● Input records:
- - - -
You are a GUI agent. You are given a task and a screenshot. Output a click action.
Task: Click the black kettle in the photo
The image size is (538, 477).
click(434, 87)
- - - -
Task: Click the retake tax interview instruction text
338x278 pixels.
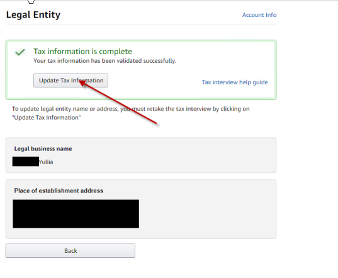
- - - -
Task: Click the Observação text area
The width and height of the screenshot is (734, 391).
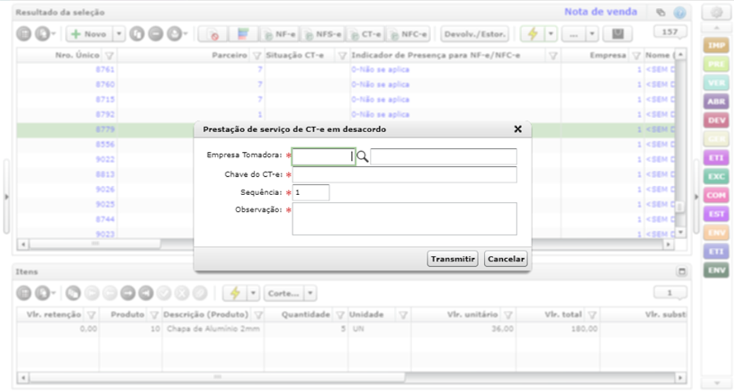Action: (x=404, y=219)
- - - -
● Task prompt:
The expected answer is a copy of each line in the records that holds the word "text".

● Result:
Task: Click the retake tax interview instruction text
Task: Click the Observação text area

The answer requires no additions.